Natural aerosols come from any number of places: Everything from compounds emitted by plants to geyser steam. One of the biggest sources of aerosols, though, is the ocean. When winds whip the surface into a froth, the bursting bubbles explode into fragments tiny enough to take to the air, where they’re sometimes carried high into the atmosphere. Most of these aerosols were thought to be from sea salt, but new research published Wednesday in the journal iScience is showing that an impressive fraction of the tiny particles flying around the atmosphere are actually seashells.
Well, tiny seashells. They come from a species of phytoplankton called Emiliana huxleyi, a single-celled organism encased in a suit of organic armor composed of overlapping plates of calcite called coccoliths. Though they’re microscopic, they sometimes form massive blooms spanning thousands of square kilometers, big enough that they alter both the temperature and alkalinity of the surrounding seawater. But, as fast as these blooms appear, they die out. The culprit is a virus evolved specifically to infect E. huxleyi, and which runs through the dense blooms like wildfire.

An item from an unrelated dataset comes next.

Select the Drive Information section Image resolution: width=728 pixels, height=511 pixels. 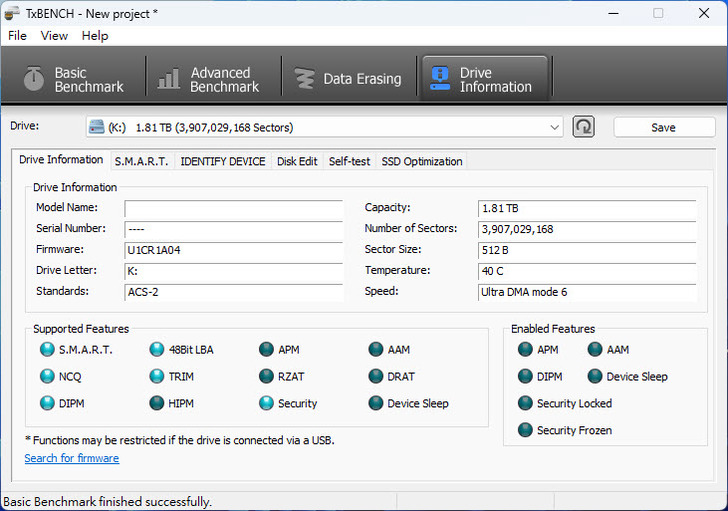click(482, 80)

The effect on the microbes is a massive shedding event. They cast their shells, measuring about three microns across, off when infected, and the calcite husks are swept away. A significant number of these coccoliths are cast into the air by the action of wind and waves and become aerosols, riding the air currents far above the ocean. Now, researchers find that the number of these coccoliths far exceeds what they had previously suspected, and during blooms, it can even exceed the mass of sea salt being added to the air. The new data substantially changes our understanding of what contributes to marine aerosols, and, ultimately, how clouds form.
In experiments in the lab, scientists from the Weizmann Institute created a bloom of E. huxleyi and a subsequent viral infection, and then mixed the system up to mimic wave action. They took samples from the air and water, and found that coccoliths, the shells of E. huxleyi, showed up in far greater concentrations than they had expected.

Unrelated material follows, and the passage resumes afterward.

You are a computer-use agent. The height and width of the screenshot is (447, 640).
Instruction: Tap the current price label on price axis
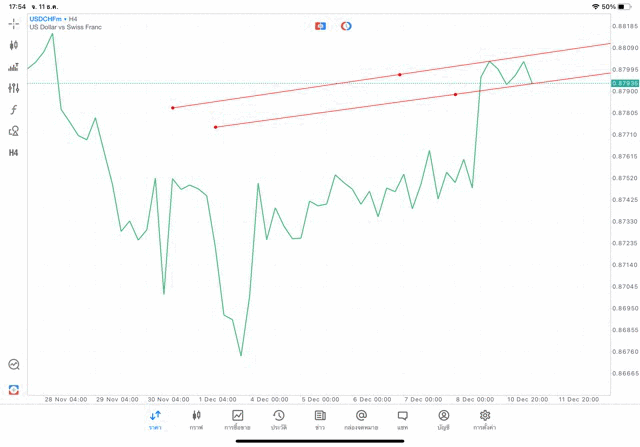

The coccoliths stay up much longer than sea salt as well, thanks to their parachute-like shape and the fact that they’re filled with air pockets. Once in the sky, they act as a platform for the very beginning stages of cloud formation, giving water droplets a place to condense and clump together, eventually forming into billowy white islands aloft in the sky. Clouds play an important role in the water cycle and in agriculture, of course, but they also affect how much sunlight reaches the Earth’s surface and how much radiation leaves it. Some clouds reflect sunlight, while others, like thin cirrus clouds, actually trap more outgoing radiation, acting to heat the Earth up.
In both cases, however, clouds play an important role in how much the Earth warms or cools — something that’s certainly on our minds right now. Knowing that tiny seashells play a role in creating clouds will help us to assess how the cloud cover might change in the future. Future climate change, for example, will likely affect how E. huxleyi grows, and that could in turn affect cloud cover. One 2008 study, for example, found that conditions created by climate change helped the phytoplankton to grow faster, but made forming shells difficult. That’s something that could impact their contributions to aerosols, and, in turn, cloud formation.
In the meantime, though, when you contemplate those puffy sailors of the sky overhead, imagine the millions of tiny seashells that helped them get there.